EXTRACT TO READ ::
Friday, May 18, 2007

Bear?s back in business

It was Brezhnev’s blunder in Afghanistan that led to the first multi-billion dollar international jehad sponsored by the ‘free world’ out to settle old scores, which had its ultimate ugly trickle-down effects in India. Yet, India had been a treaty ally of the Soviet Union. The treaty had a Cold War relevance to both countries as Nixon’s America and Mao’s China warmed up to each other. But when the Soviet Union fell, India suddenly felt adrift in a Clinton-led world that lacked the vision to be the magnanimous victor and capitalise on this great opportunity. Instead of doing what they had done to Japan and Germany after World War II, the Americans continued to try and grind the Russians down to nothingness. Unfortunately, narcissism on a national scale can make nations forget that a people who resisted Hitler’s German army for nearly 900 days in Leningrad or defeated them in the bloodiest battle in history in Stalingrad were bound to rise again. All they needed was a leader. And Vladimir Putin is that leader.
In the last seven years, he has brought Russia back into international reckoning. Today, the Russians feel sufficiently confident to be able to cancel their production sharing agreement with Royal Dutch Shell in Sakhalin-2 and, Gazprom, the Russian energy giant has taken over. There is steely determination in approach, bordering on ruthlessness at times. Chechnya and the Dubrovka theatre hostage episode are indications of the latter; the manner in which the vast energy resources have been used as a strategic and tactical weapon is a sign of a single-minded desire — to protect Russia’s national interests.
The various tulip and orange revolutions in Russia’s neighbourhood to bring democracy to these countries, quite apparently encouraged by Washington, invited retaliatory action by Moscow. Ukraine flirted with the US and had to pay a price when its gas spigots were switched off last winter. Much of Europe too shivered, more in fright than in the cold. Uzbekistan, the most populous Central Asian State, has joined the Russian-led Eurasian Economic Community that is a customs union comprising Belarus, Kazakhstan, Kyrgyzstan and Tajikistan. Belarus was once a faithful Soviet satellite and then Russia’s loyal friend but it dared to step out of line and Putin came down hard to cut off its gas supplies.

[Saved data entries]
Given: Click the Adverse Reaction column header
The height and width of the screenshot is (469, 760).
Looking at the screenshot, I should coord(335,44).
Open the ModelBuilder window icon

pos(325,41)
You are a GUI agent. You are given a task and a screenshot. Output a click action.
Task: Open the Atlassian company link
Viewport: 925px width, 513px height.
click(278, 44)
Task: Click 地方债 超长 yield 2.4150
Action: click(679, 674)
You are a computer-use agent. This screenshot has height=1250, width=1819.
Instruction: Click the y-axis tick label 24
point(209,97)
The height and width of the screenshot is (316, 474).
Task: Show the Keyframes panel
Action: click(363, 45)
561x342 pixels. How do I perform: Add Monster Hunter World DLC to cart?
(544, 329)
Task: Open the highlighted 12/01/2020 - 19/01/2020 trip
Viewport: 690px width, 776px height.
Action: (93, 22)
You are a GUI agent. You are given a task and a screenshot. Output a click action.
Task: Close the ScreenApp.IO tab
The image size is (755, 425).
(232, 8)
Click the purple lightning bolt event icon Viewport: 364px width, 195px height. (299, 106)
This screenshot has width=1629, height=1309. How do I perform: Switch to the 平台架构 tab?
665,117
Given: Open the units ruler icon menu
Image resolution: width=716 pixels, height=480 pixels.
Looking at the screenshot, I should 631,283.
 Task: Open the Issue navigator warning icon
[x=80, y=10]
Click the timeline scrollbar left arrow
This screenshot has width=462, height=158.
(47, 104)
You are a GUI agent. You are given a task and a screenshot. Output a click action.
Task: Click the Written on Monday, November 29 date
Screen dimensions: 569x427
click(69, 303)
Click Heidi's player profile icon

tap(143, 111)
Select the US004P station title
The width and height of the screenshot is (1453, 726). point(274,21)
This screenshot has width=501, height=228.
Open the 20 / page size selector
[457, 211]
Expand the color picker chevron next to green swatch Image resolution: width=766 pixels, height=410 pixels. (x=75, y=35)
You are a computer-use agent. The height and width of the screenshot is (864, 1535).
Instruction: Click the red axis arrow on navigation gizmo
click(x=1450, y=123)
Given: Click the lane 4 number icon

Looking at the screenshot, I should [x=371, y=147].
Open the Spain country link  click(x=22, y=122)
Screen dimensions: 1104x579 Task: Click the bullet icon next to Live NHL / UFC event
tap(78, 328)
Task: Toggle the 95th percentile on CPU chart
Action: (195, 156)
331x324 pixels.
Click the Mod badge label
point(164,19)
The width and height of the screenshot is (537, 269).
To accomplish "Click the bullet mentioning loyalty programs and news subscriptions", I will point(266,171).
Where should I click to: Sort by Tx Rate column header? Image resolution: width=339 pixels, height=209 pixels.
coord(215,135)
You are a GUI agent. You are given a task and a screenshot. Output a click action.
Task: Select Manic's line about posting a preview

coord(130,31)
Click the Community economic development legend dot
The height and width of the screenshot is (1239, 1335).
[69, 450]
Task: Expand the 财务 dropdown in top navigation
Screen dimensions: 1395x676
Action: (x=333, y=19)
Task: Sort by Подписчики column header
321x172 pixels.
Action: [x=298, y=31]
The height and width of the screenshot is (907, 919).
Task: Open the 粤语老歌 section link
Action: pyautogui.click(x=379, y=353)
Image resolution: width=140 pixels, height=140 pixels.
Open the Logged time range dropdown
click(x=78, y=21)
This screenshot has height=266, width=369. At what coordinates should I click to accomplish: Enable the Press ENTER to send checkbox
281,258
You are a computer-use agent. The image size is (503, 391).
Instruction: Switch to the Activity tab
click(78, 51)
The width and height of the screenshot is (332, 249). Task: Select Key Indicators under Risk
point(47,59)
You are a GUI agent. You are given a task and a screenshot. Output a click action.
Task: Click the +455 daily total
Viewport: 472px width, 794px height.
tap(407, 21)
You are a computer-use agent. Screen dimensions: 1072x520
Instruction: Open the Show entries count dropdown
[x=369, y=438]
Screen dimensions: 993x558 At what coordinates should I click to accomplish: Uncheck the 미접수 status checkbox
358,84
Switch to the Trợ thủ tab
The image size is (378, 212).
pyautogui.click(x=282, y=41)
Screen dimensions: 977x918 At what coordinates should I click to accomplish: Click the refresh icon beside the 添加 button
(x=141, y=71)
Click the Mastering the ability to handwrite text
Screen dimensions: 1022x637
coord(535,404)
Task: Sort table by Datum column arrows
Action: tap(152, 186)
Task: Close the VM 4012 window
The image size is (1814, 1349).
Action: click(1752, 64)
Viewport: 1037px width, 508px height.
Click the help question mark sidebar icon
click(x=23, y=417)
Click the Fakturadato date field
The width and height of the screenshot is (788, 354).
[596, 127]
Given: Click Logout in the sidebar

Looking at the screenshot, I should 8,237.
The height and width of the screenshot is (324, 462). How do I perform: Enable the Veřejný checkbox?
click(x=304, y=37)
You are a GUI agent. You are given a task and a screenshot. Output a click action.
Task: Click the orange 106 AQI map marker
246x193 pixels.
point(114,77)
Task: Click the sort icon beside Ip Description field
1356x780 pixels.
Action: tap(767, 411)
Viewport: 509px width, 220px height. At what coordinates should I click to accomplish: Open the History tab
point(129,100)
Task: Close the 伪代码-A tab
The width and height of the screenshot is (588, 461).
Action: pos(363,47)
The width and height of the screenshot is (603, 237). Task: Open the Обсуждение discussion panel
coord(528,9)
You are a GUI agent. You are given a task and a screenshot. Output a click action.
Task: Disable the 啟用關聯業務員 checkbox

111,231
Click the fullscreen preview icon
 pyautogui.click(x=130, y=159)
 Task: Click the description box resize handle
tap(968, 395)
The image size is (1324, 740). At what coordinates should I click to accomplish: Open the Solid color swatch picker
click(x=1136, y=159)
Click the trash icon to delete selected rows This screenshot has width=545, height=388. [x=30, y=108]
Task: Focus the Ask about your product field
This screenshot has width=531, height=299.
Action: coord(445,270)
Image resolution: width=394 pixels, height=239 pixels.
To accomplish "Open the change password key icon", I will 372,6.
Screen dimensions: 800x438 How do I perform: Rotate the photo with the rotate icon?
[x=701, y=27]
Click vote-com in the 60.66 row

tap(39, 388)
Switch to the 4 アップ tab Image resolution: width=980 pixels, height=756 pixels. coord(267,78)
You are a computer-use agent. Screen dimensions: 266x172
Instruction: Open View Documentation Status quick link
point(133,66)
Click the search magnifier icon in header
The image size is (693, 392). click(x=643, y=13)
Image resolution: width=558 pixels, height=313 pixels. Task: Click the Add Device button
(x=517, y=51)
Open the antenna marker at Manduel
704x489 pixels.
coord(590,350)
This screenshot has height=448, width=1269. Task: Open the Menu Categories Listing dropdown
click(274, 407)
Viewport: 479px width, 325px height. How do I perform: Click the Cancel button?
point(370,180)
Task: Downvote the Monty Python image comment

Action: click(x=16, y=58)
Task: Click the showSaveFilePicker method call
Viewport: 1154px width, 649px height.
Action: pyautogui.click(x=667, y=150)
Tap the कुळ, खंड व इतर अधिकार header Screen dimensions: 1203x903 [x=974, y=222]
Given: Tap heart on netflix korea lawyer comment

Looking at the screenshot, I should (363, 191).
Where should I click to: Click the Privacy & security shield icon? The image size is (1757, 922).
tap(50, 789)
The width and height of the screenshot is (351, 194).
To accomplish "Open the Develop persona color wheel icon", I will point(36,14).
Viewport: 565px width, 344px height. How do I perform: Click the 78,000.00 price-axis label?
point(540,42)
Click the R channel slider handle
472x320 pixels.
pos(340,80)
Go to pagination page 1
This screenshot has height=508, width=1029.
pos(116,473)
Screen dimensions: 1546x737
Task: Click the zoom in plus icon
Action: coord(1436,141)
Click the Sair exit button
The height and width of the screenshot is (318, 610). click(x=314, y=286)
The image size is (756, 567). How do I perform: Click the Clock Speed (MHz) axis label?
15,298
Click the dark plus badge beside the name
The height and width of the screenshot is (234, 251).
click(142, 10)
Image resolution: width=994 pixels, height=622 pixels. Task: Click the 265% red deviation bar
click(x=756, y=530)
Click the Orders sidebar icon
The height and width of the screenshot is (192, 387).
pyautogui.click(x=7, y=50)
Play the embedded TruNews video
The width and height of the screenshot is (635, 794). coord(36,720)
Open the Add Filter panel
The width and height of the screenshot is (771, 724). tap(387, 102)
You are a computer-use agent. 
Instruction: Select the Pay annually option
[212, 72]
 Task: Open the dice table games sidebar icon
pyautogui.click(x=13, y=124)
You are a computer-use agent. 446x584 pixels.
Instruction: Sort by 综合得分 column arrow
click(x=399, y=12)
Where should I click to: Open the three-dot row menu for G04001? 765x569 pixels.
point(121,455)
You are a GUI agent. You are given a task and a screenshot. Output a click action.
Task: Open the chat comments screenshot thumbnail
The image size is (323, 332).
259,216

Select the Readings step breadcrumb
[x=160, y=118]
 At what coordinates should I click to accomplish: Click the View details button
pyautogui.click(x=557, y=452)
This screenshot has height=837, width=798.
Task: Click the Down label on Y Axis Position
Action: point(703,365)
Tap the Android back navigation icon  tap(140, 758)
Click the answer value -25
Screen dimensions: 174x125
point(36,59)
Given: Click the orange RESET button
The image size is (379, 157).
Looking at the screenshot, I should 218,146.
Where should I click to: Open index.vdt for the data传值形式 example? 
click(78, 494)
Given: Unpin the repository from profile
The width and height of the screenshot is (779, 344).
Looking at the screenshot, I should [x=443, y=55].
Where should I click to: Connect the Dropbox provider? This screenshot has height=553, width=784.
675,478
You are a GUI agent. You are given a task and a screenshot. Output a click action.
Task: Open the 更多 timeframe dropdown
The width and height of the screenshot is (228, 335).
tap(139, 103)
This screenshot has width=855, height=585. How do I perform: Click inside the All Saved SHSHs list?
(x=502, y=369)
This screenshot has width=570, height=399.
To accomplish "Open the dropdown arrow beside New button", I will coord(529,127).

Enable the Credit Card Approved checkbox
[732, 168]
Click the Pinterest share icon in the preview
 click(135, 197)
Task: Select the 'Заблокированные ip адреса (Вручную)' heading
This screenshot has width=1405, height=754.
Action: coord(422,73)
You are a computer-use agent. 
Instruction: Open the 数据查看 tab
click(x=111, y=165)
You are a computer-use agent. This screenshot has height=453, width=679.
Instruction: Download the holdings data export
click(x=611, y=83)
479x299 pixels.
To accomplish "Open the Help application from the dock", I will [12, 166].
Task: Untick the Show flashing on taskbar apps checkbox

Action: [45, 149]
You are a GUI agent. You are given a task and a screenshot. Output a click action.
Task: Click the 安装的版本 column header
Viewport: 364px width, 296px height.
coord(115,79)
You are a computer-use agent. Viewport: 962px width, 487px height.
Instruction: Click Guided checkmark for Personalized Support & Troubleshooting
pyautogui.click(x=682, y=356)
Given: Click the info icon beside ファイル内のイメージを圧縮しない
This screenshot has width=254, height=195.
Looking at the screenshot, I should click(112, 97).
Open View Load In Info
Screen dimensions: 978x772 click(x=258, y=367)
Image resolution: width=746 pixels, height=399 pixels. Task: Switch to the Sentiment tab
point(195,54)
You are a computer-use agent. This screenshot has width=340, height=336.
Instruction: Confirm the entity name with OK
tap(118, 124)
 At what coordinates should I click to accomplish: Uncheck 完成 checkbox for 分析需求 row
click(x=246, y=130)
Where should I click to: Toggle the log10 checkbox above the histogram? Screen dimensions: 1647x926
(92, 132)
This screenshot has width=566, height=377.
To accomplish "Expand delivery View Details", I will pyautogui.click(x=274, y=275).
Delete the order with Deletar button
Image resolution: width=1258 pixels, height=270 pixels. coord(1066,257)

WHAT YOU SHOULD DO ::
Please copy the stretch of the piece on Russia from "The various tulip" through "its gas supplies." word for word. This material has no connection to the piece on Russia.

RESULT FOR THIS EXERCISE ::
The various tulip and orange revolutions in Russia’s neighbourhood to bring democracy to these countries, quite apparently encouraged by Washington, invited retaliatory action by Moscow. Ukraine flirted with the US and had to pay a price when its gas spigots were switched off last winter. Much of Europe too shivered, more in fright than in the cold. Uzbekistan, the most populous Central Asian State, has joined the Russian-led Eurasian Economic Community that is a customs union comprising Belarus, Kazakhstan, Kyrgyzstan and Tajikistan. Belarus was once a faithful Soviet satellite and then Russia’s loyal friend but it dared to step out of line and Putin came down hard to cut off its gas supplies.